### Description of the task
Please convert the lines into a JSON list of strings, one per line, with blank lines left out and the pictures omitted: begin at the line that contains "Task: Select the" and stop after the line that contains "This screenshot has height=768, width=1024.".

### Data section
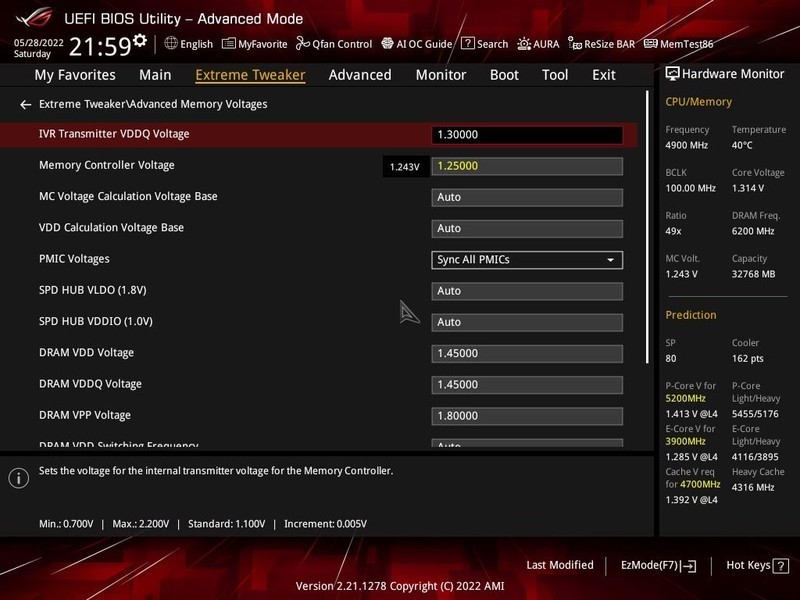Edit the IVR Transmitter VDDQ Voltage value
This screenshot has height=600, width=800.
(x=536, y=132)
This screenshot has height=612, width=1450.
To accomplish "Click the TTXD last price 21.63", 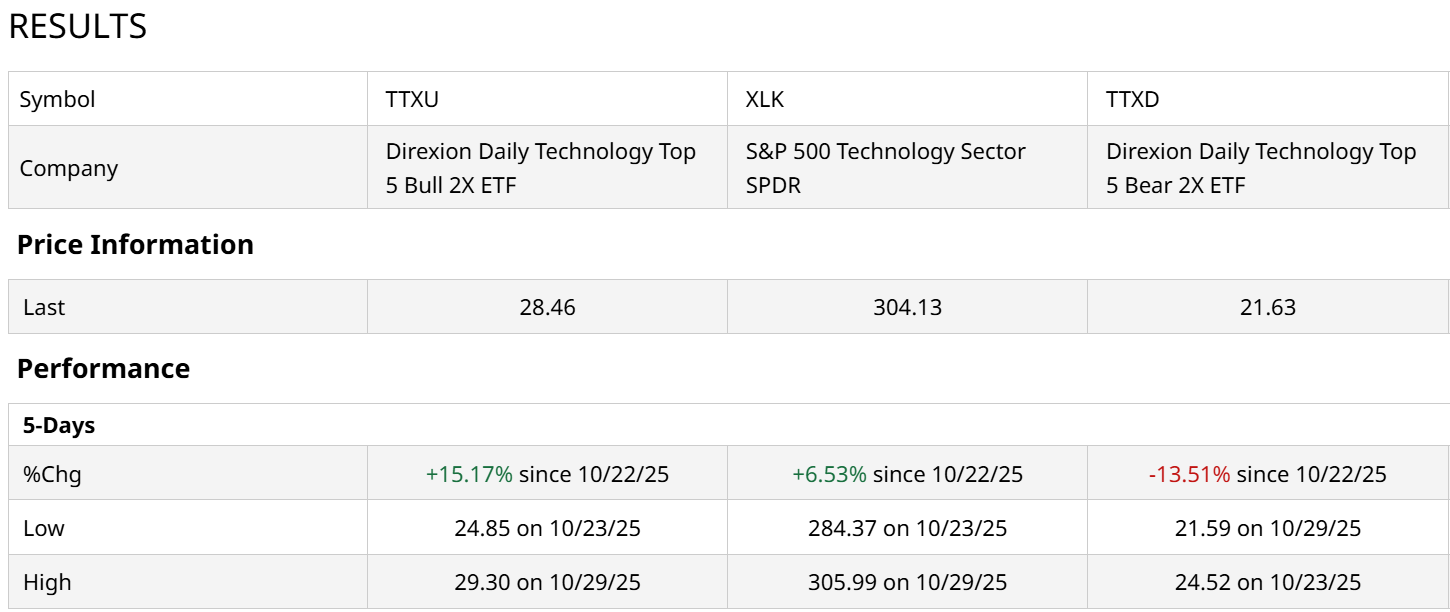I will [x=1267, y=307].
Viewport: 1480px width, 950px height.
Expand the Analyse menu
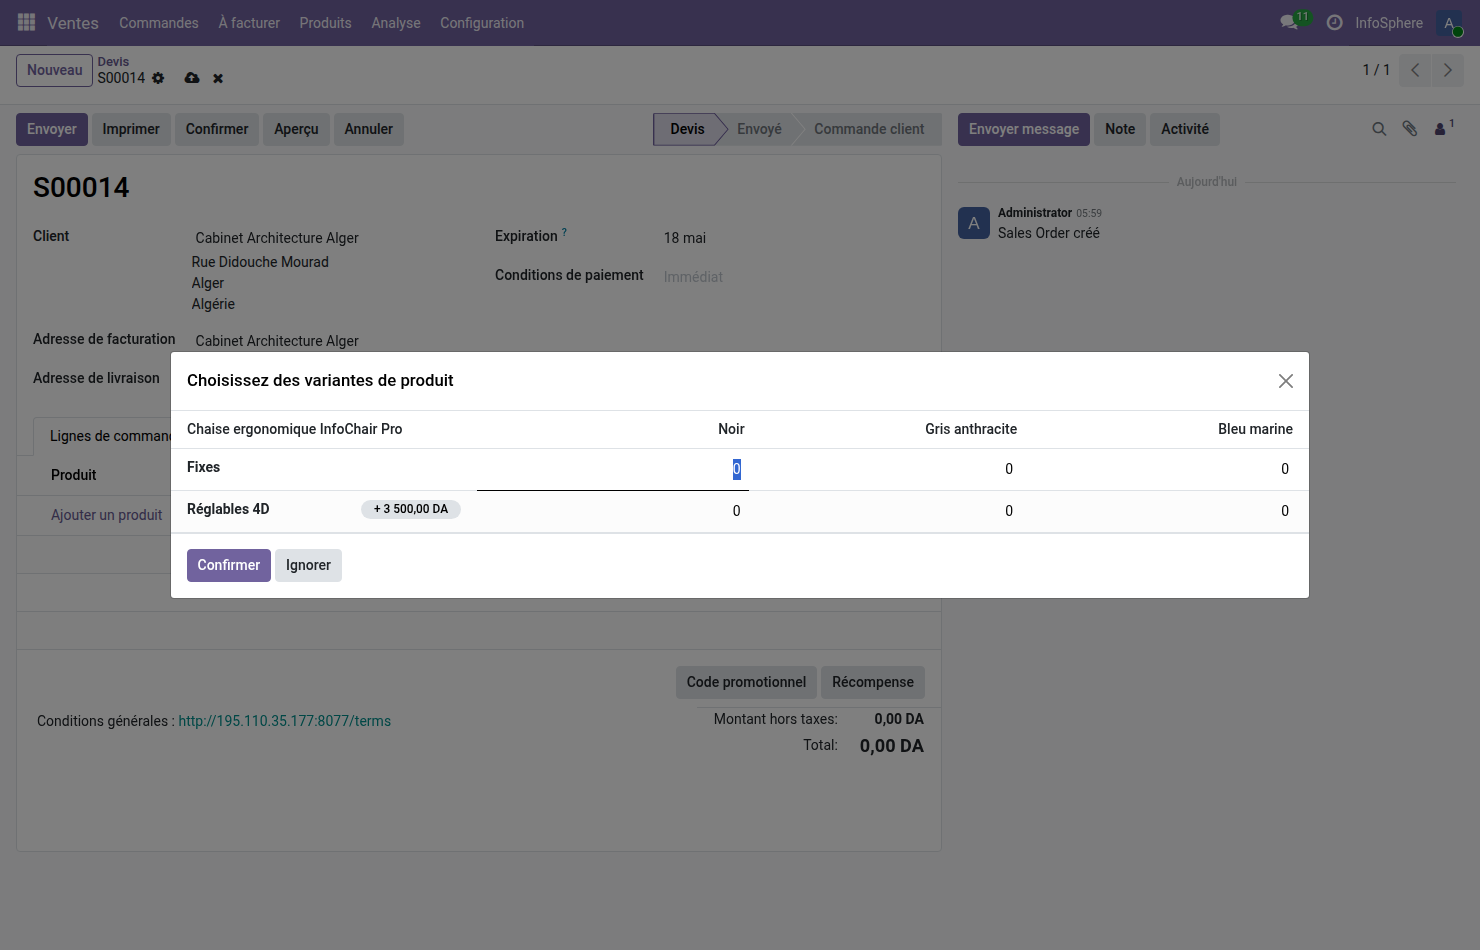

--

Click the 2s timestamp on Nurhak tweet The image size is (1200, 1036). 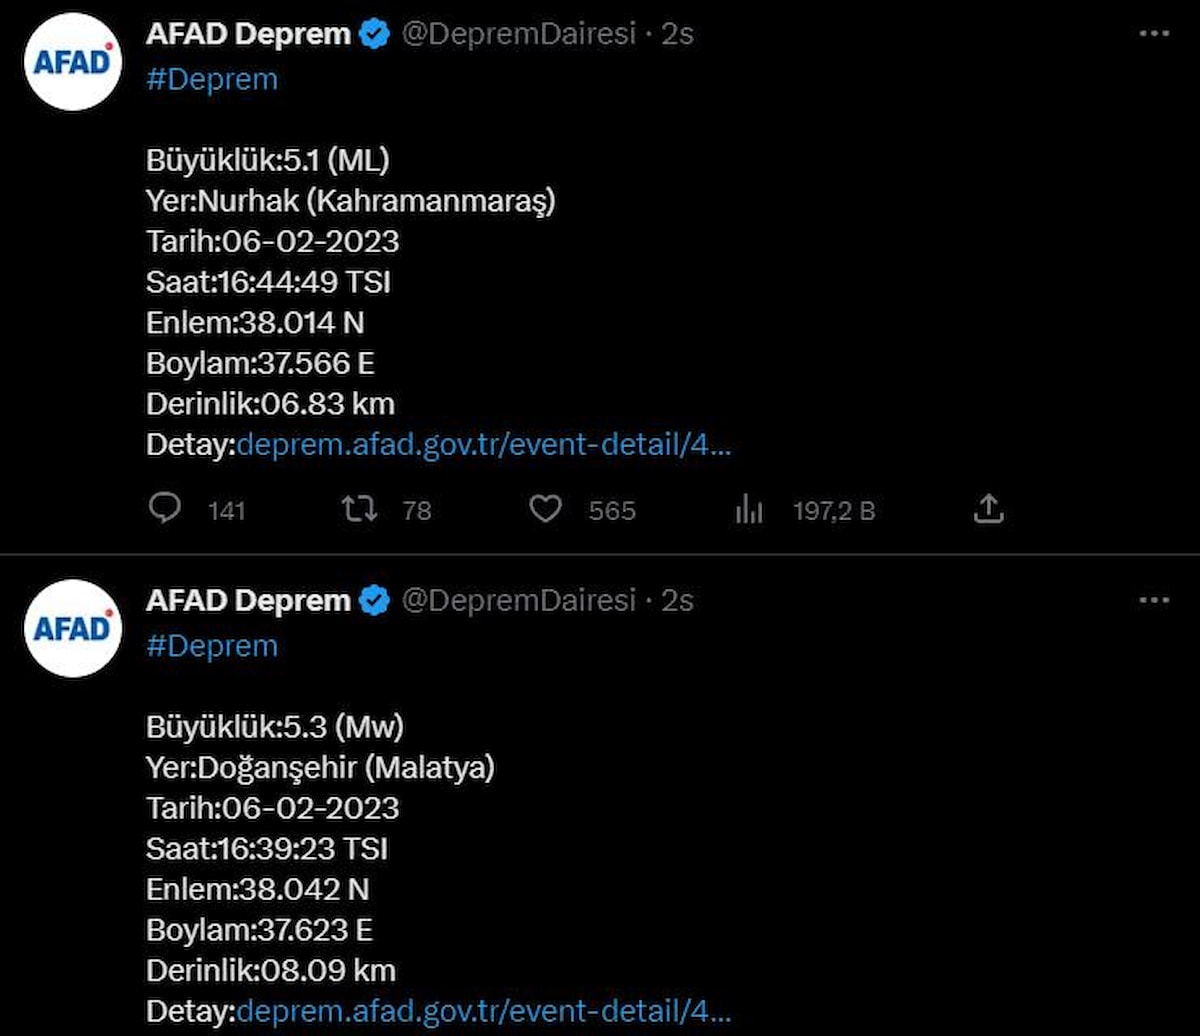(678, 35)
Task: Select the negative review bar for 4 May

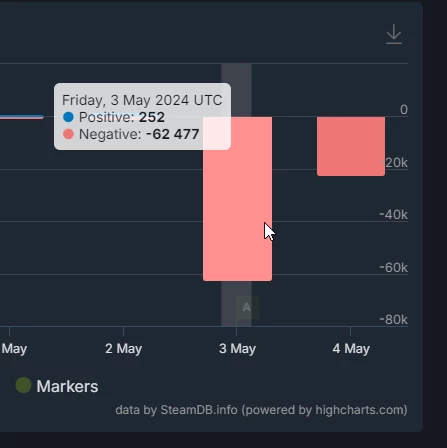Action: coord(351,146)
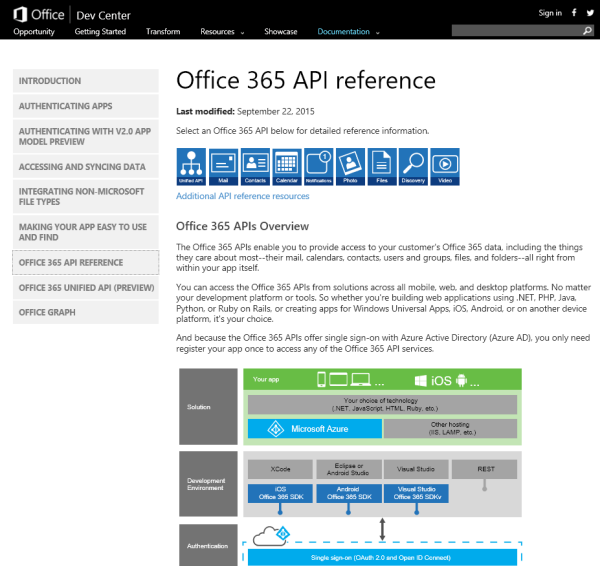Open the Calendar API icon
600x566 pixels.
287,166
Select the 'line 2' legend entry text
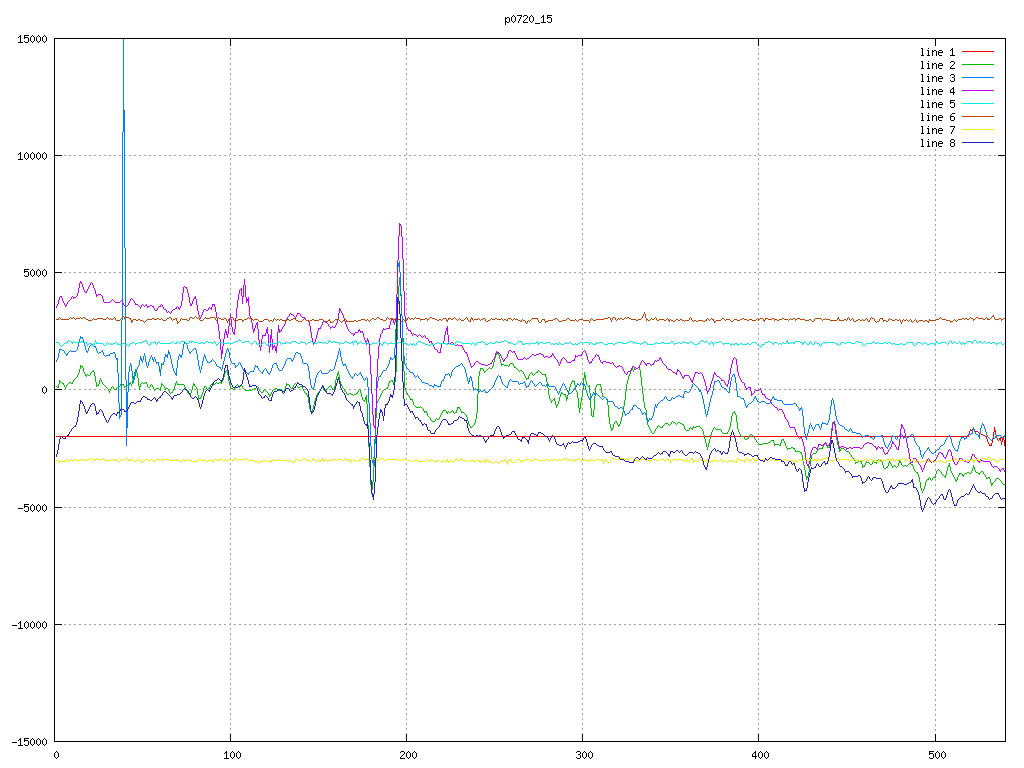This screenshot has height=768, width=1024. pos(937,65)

* * *

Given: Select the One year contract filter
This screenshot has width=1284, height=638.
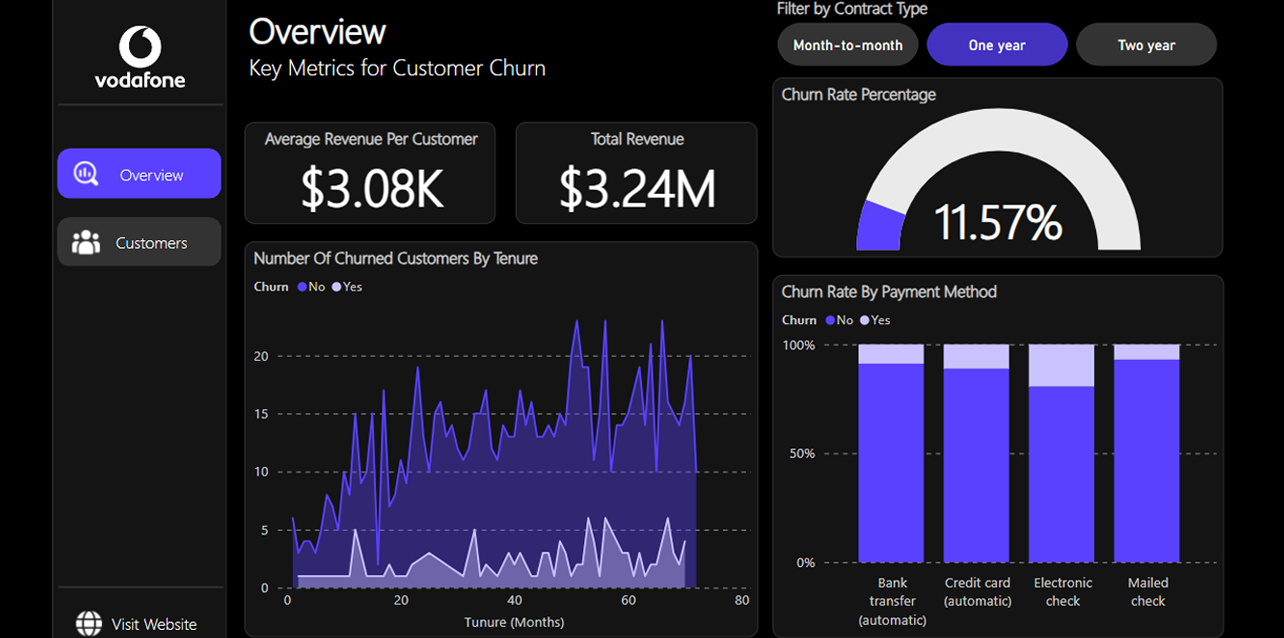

### The response
[
  "Task: Select the negative review bar for 4 May",
  "Action: coord(351,146)",
  "Open the Calendar API icon",
  "600x566 pixels.",
  "287,166",
  "Select the 'line 2' legend entry text",
  "This screenshot has height=768, width=1024. pos(937,65)"
]